## Task goal
Please convert the lines of the listing, starting at the line containing "Open the Besuche tab" and ending at the end of the listing, into a numbered list with blank lines left out. Leave the pictures out of your answer.
—————
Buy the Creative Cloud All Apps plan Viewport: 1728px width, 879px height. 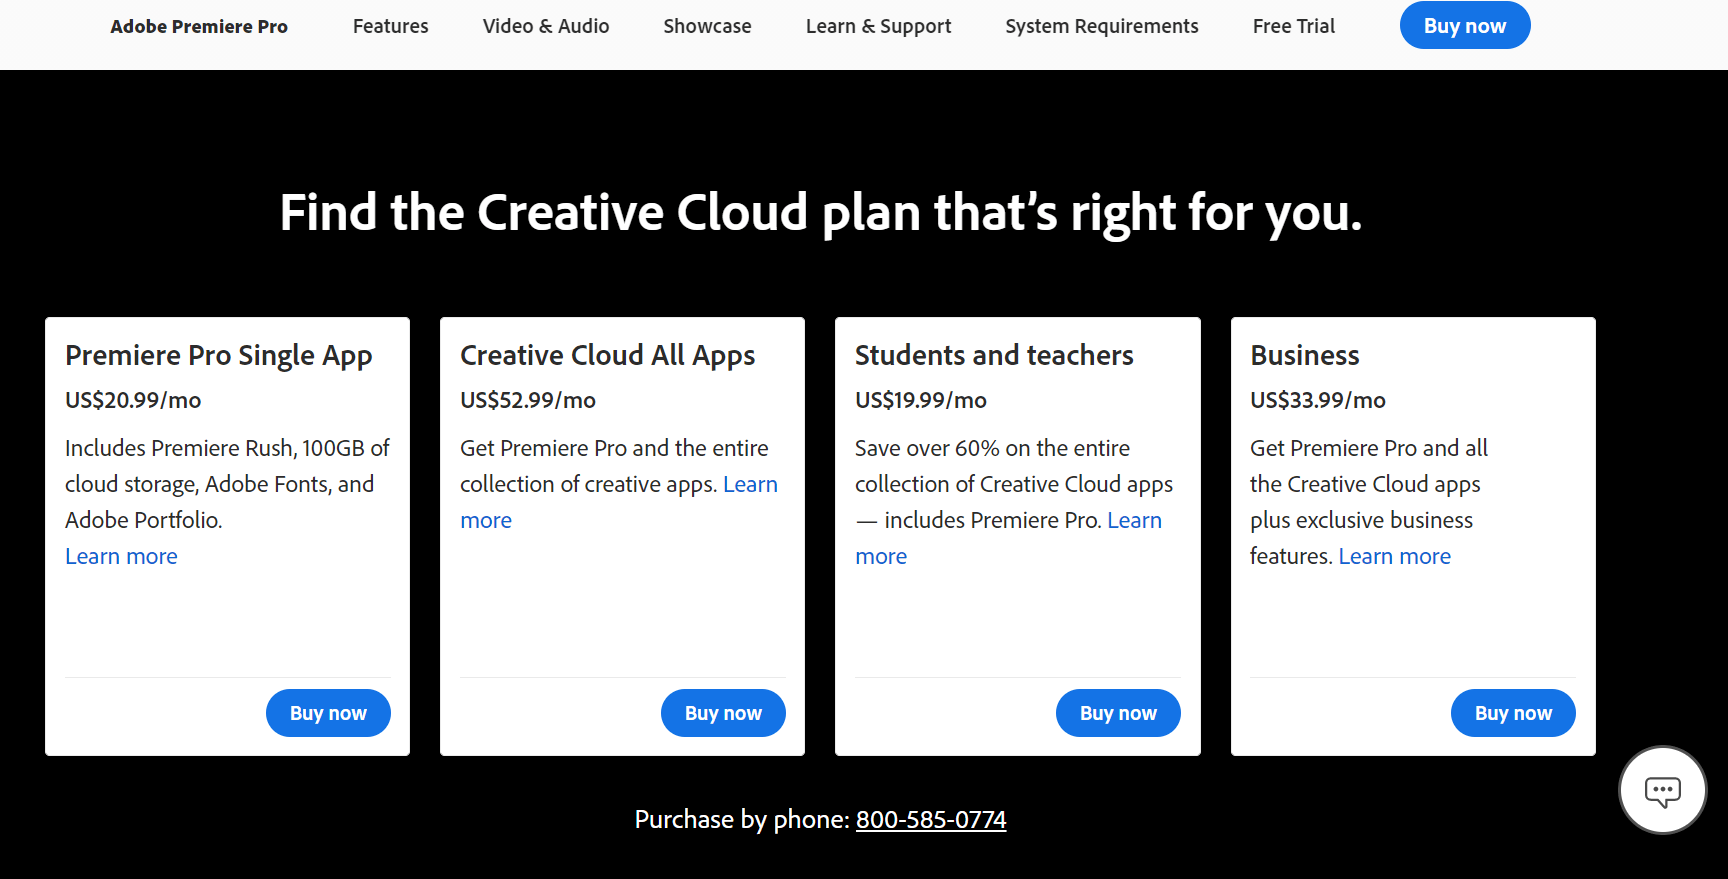(x=723, y=713)
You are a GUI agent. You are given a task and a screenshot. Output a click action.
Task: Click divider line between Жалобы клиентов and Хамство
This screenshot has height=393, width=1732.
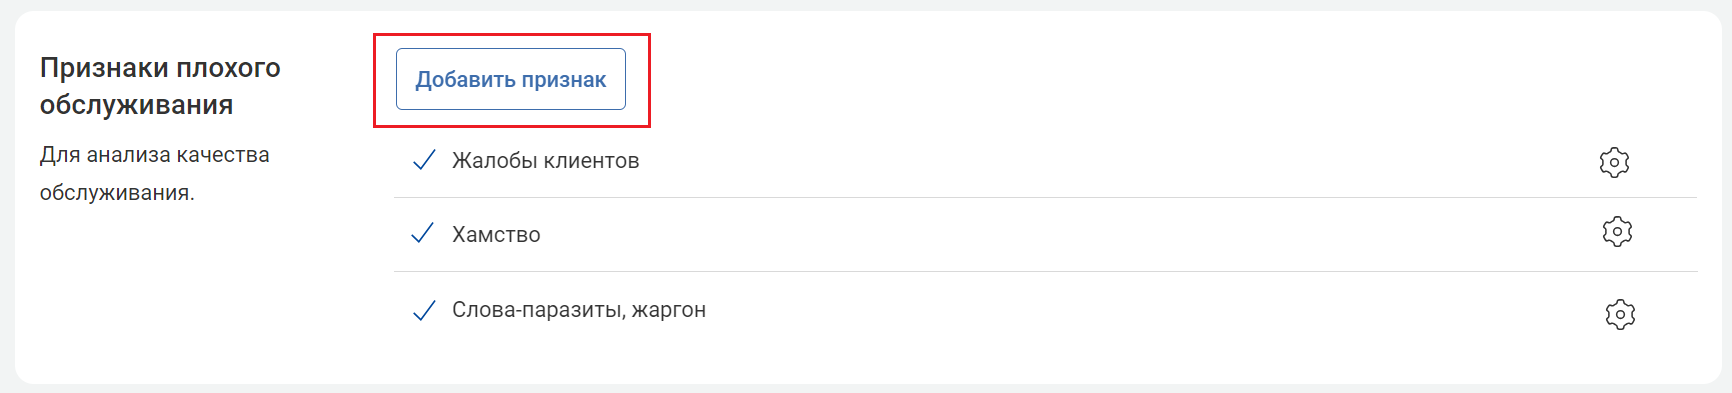(1045, 197)
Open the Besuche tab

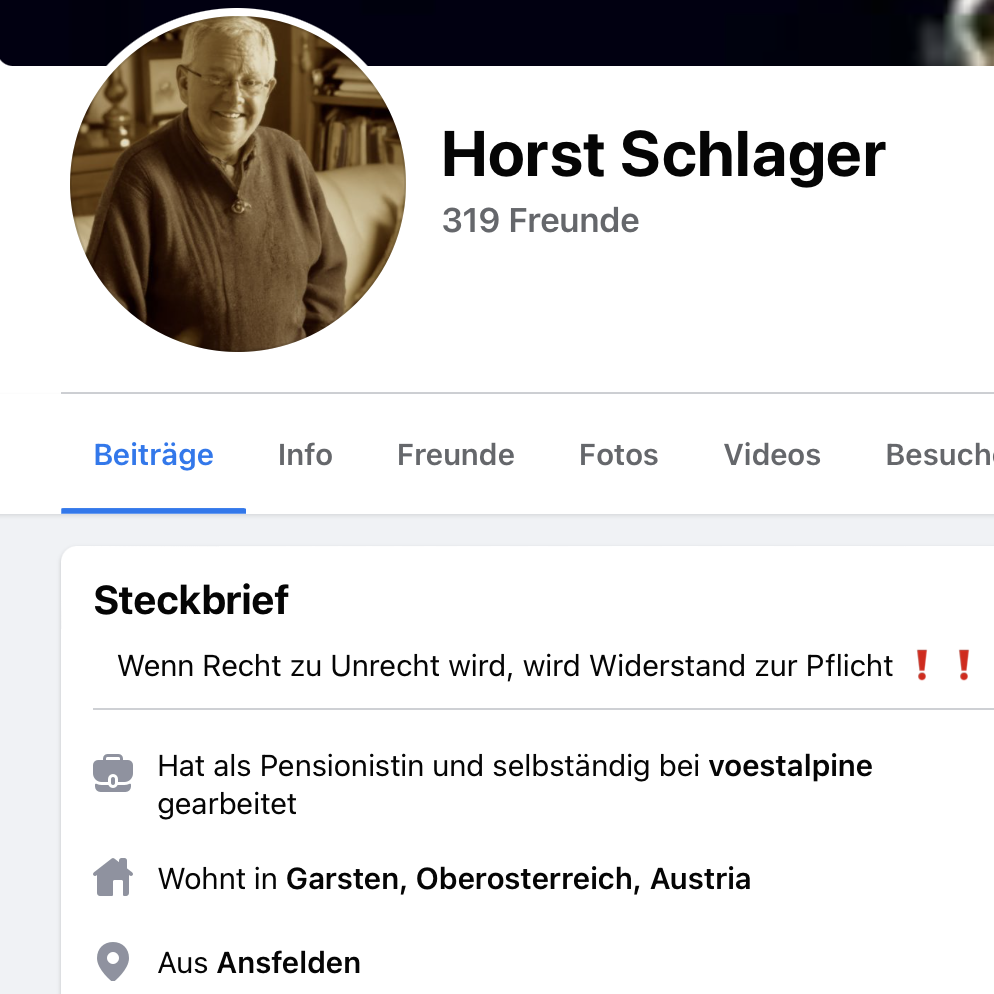pyautogui.click(x=939, y=455)
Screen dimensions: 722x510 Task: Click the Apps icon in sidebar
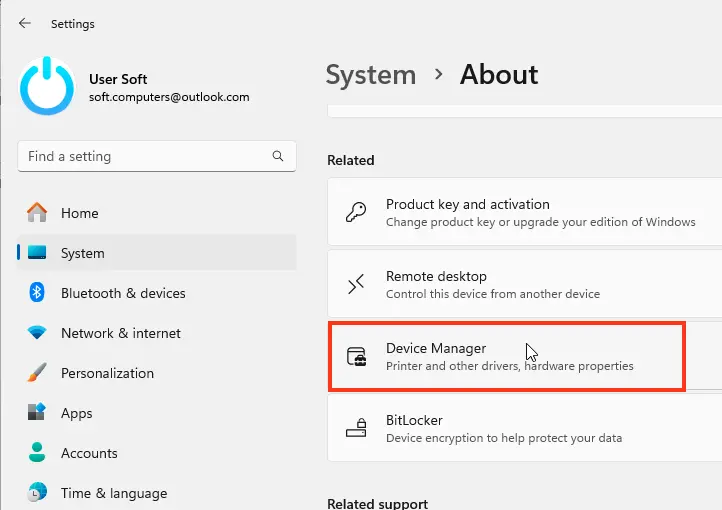click(x=37, y=413)

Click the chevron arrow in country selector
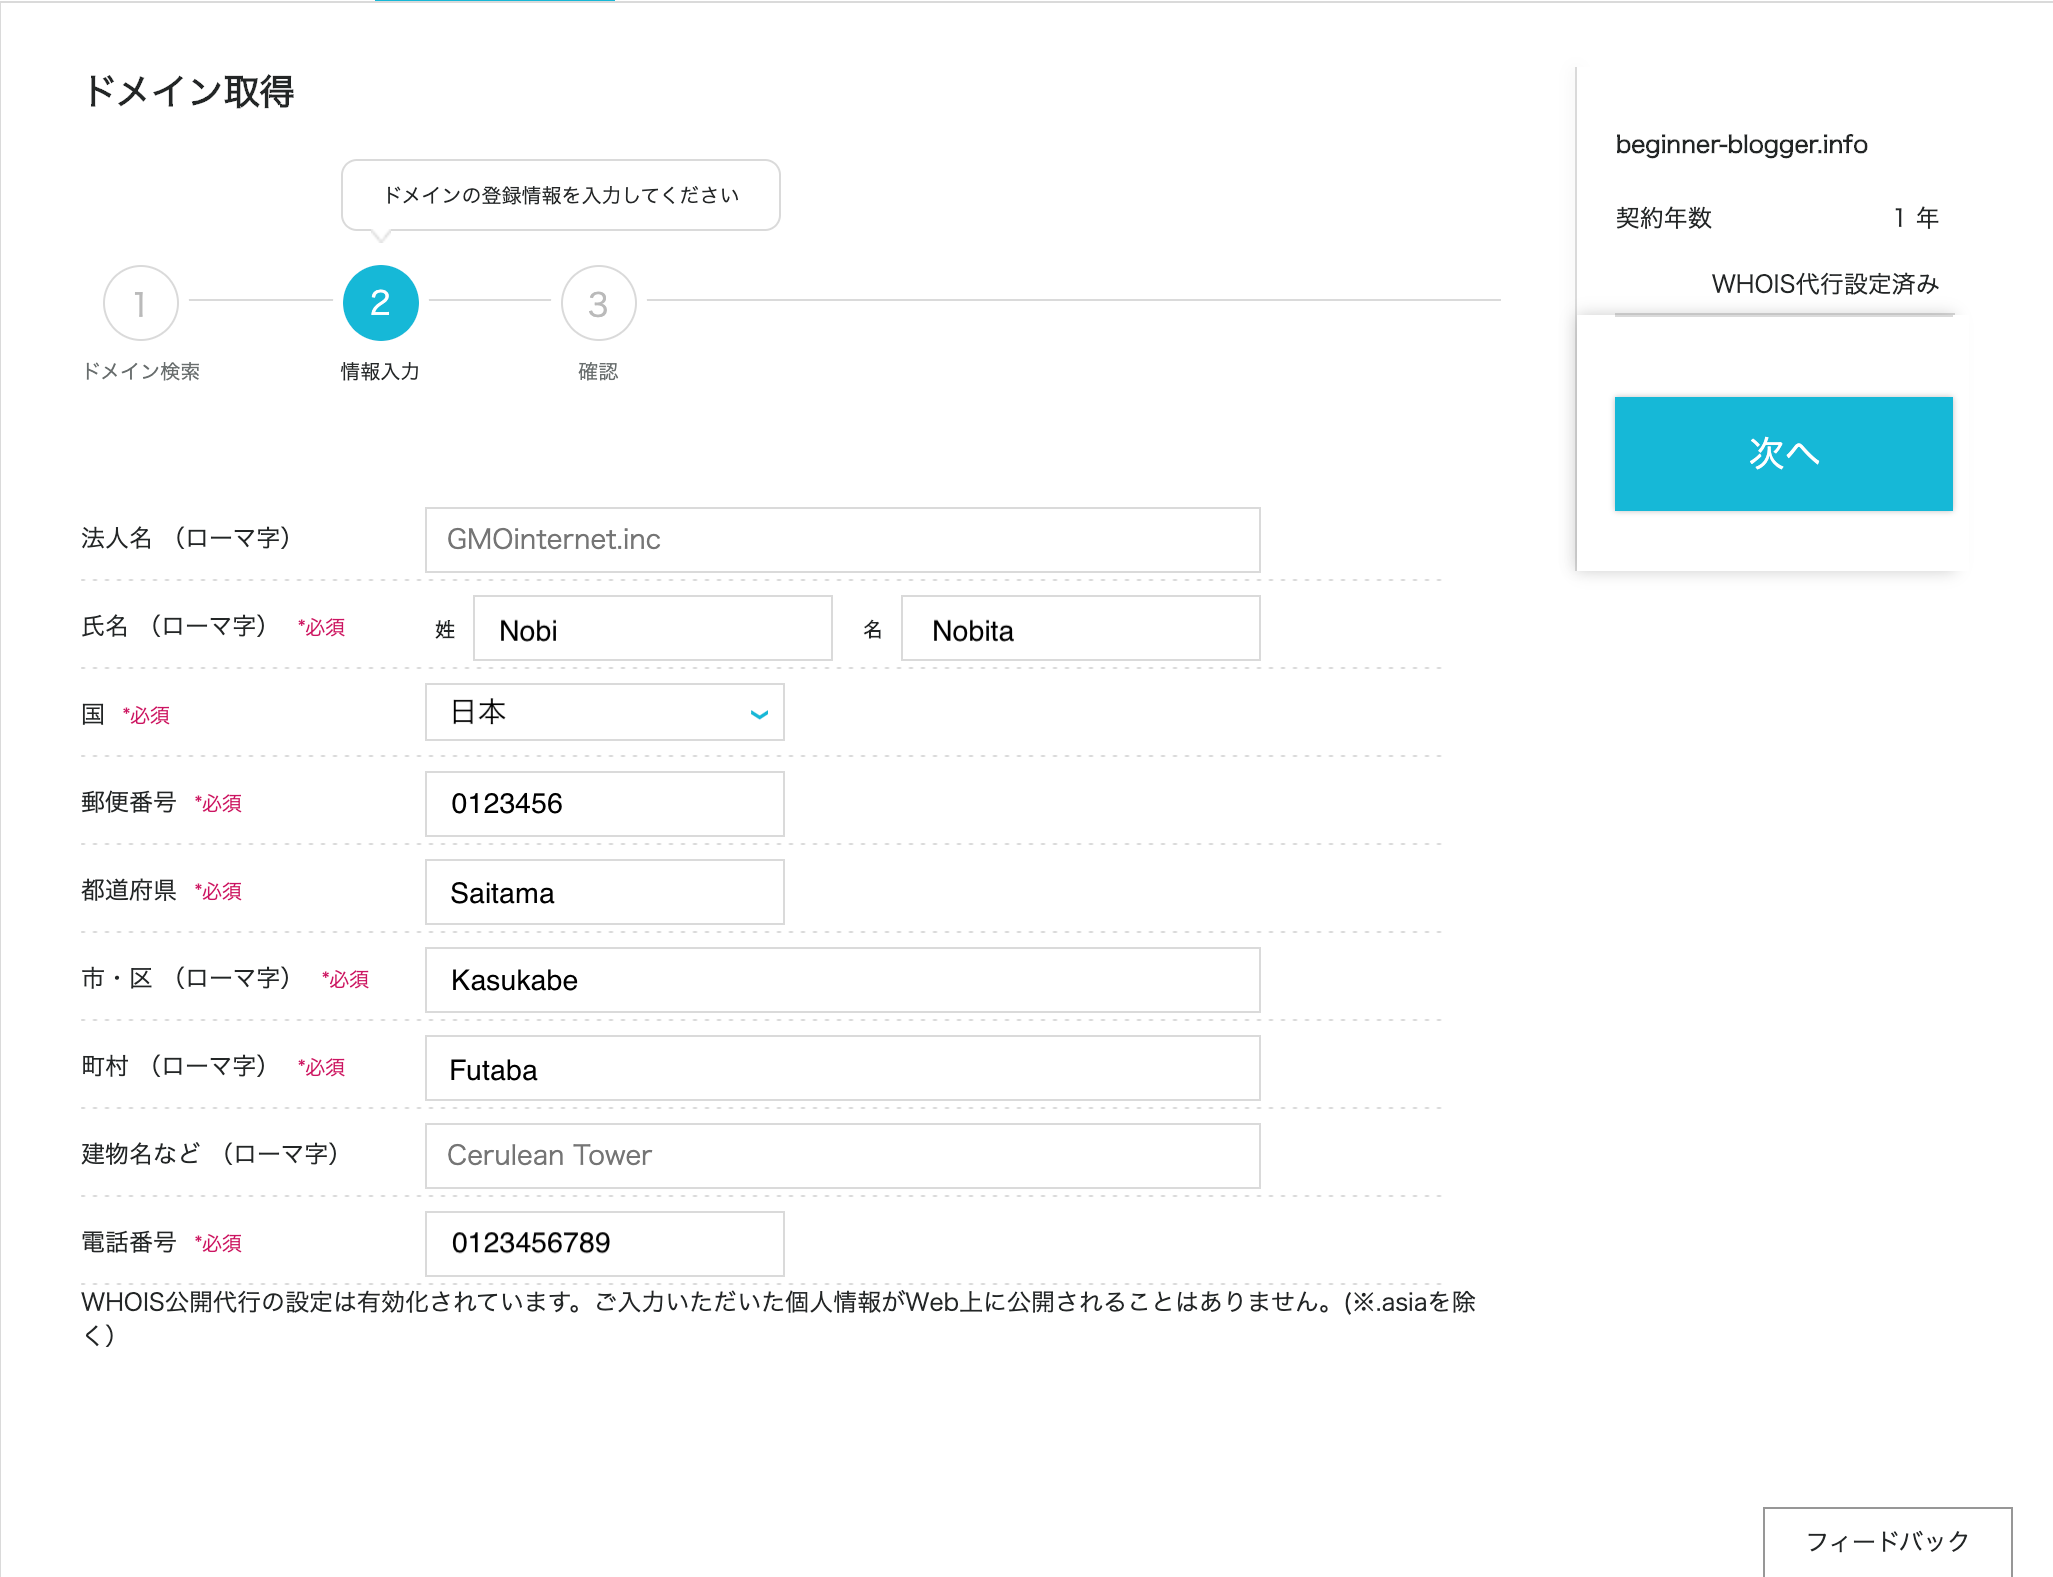click(759, 714)
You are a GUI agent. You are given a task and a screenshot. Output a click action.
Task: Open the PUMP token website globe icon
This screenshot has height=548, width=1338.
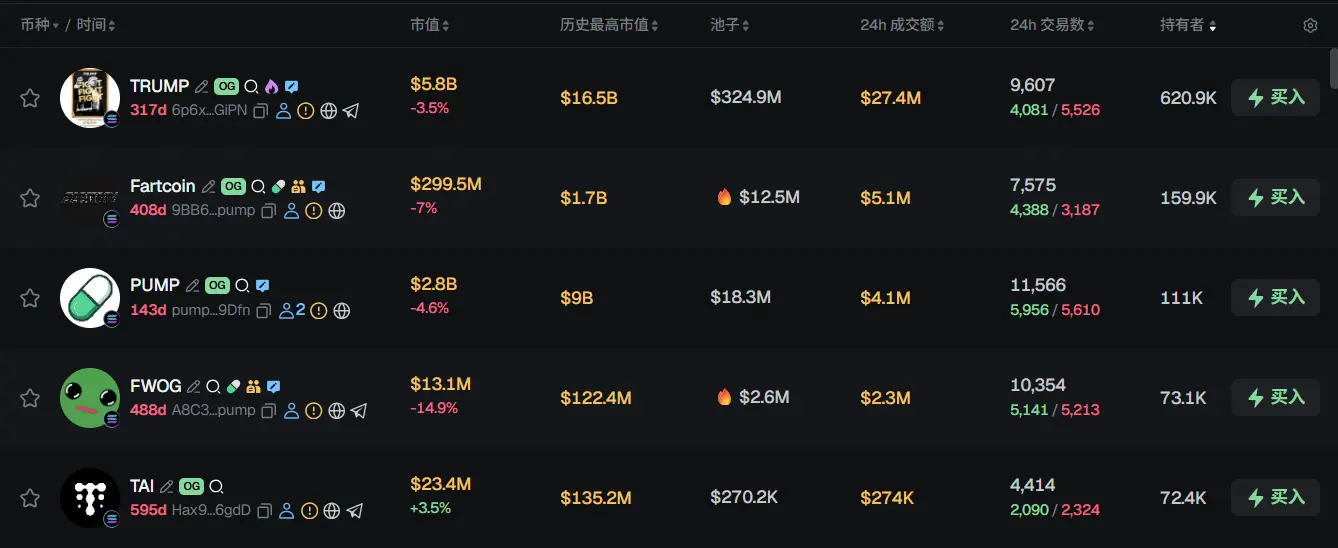[342, 311]
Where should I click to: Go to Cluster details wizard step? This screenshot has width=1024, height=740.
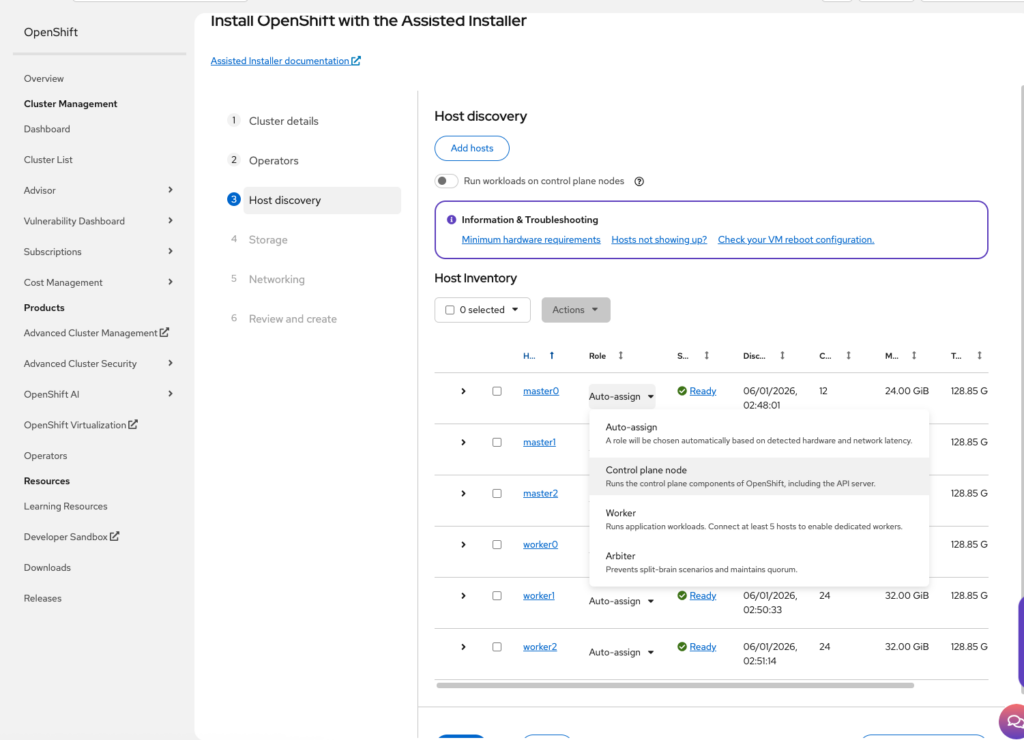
—————
## Response to this task
1. Open the Besuche tab
2. pyautogui.click(x=939, y=455)
3. Screen dimensions: 722x510 Task: Click the Apps icon in sidebar
4. click(x=37, y=413)
5. Click the chevron arrow in country selector
6. click(759, 714)
7. You are a GUI agent. You are given a task and a screenshot. Output a click action.
8. Task: Open the PUMP token website globe icon
9. This screenshot has height=548, width=1338.
10. [342, 311]
11. Where should I click to: Go to Cluster details wizard step? This screenshot has width=1024, height=740.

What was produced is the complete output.